4 @ErinMarshall71 { 08.29.12 at 4:15 pm }

Thanks for bringing these to my attention.
With the sheer volume of new blog posts that go up every day, I feel like I am ALWAYS missing out on something.
Even reading blogs 24/7 I wouldn’t be able to keep up; not to mention news posts, Facebook updates, Tweets, Pinterest… my head is spinning. Which just highlights the issue of Technology Addiction, while we have collectively created a rich and full environment for ourselves, we can’t possibly consume it all in a lifetime – might as well walk away from it once in a while to experience the world that this rich environment is meant to reflect.

5 Io { 08.29.12 at 4:30 pm }

Oh, we totally got in trouble as kids for reading too much, but it wasnt so much for the reading as the behavior that went along with it (like sneaking books at the dinner table or after lights out). Even now Al gets annoyed sometimes because I will read to the detriment of real life. And now the Internet has been added…I am not getting better at living outside of my head.

6 Kathryn { 08.29.12 at 6:10 pm }

I think life everywhere, digitally, virtually, figuratively, concretely, is fragile …. something to rememvber

7 Mali { 08.29.12 at 7:06 pm }

Any addiction that is to the detriment of our relationships is I guess a problem. The issue with technology is that we have it everywhere, and people feel free to check it everywhere. I mean, I’ve had friends sit with me at cafes and check their phones, or answer a text or email that they “have to do now” rather than in 20 minutes when we’ve finished coffee. They might be addicted to books (and by books, I include e-books), but they wouldn’t sit at a cafe with me and say “I just have to finish this chapter” even though they might really really want to, even more so than sending that email or text!

Social norms seem to have changed, allowing people to be rude and answer phones and hold conversations and reply to emails and texts in front of us. And everytime they do that they’re saying “sorry, this is more important than you.” That’s the problem (in my view) with technology. Actually, perhaps it’s not technology I have the problem with. Once again, it is the issue of good manners and respect. OK. Rant over.

8 Kathryn { 08.29.12 at 8:10 pm }

Good point Mail, manners and RESPECT

9 loribeth { 08.31.12 at 6:30 pm }

I like Mali’s point about books vs technology & how you wouldn’t sit at a cafe reading while you were having lunch with a friend. Good comparison.

10 Natalie { 09.03.12 at 2:10 pm }

I love your point about books v social media. I have always wondered that, being someone who was wildly addicted to books and very anti-social until the internet. I think FB has overtaken my life in a bad way, but with friends all over the world and being stuck at home with kids most of the day I crave adult conversation and interaction. I have noticed that I do not care to check my phone when I am out in social situations, unless I am bored and alone.
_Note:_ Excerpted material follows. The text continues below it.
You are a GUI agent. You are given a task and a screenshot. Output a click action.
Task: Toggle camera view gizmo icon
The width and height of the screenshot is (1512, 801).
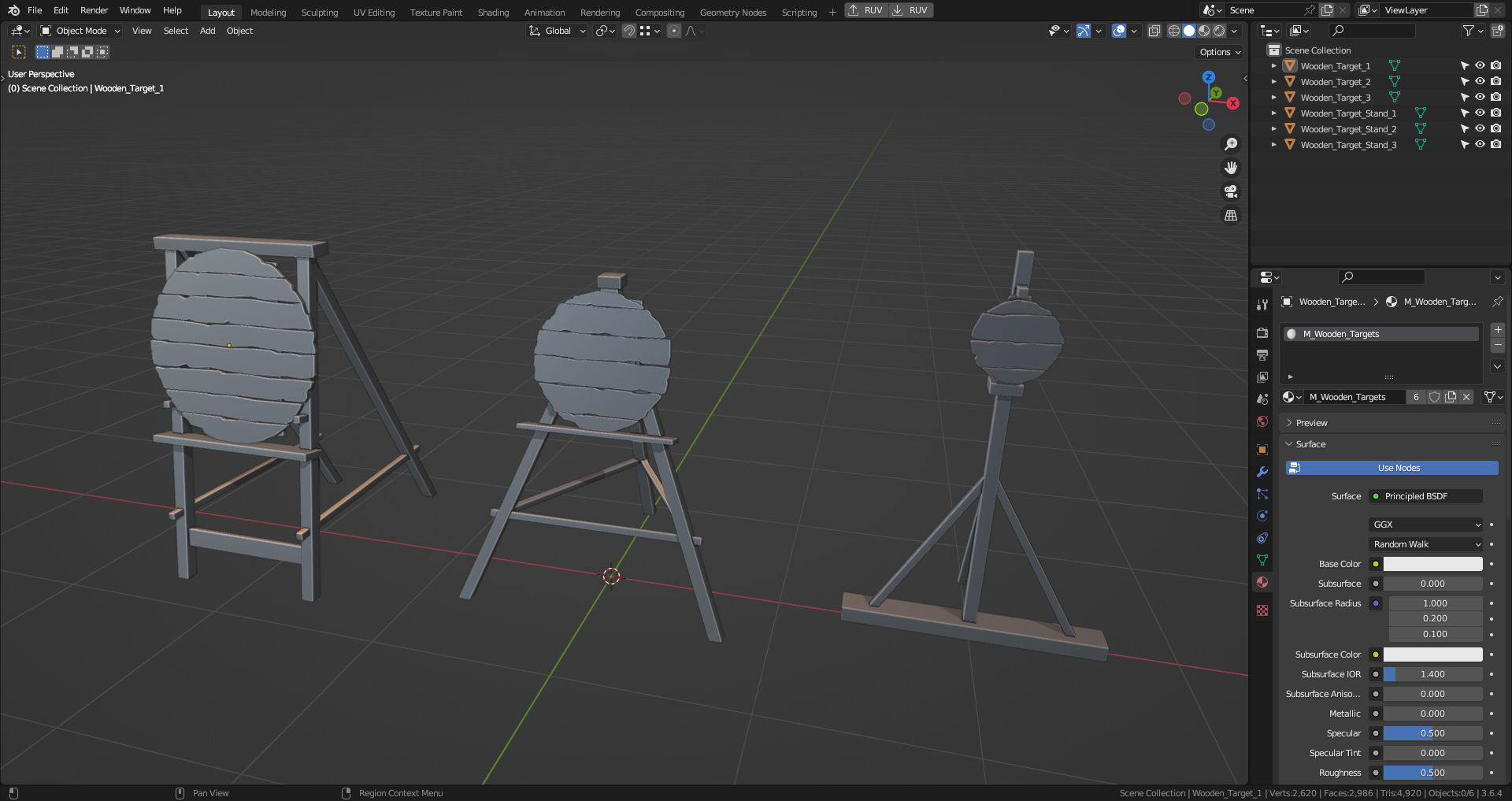point(1231,191)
I don’t know where balance exists, I am bad at it.

11 persnickety { 09.04.12 at 12:25 am }

hmm- I grew up with very limited tv options (both through external circumstances and parental control), but I read excessively. Even now it is an issue when I tell people how much i read in a week, but I acknowledge that I choose to do that with my time above other things- for example I may check FB twice a week only.
It is interesting how much later/more willing to cancel people are, now that we have mobile phones. Back when I was in High School- if you arranged to meet someone on a weekend at a particular place- you were there. Now, it is all tenative and easily changed. Good on one hand, but it does make social occasions more fragile. For so long a telephone was a symbol of something more important- so people prioritise it above a physical conversation?
My work runs training- one of our trainers is talking of banning mobiles from the training room, only to be talked away by another person, who couldn’t live without her phone in case there wsa an emergency at her child’s school. Which I get- but really, how did schools cope before the advent of mobiles? Or in any other form of emergency?
On the books thing- one of the nicest moments of a holiday in Tokyo last summer was the hour or so my husband and I spent in an air conned cafe reading, after a fruitless trudge through Shinjuk to find the world’s worst flea market. Together, but both engrossed in books.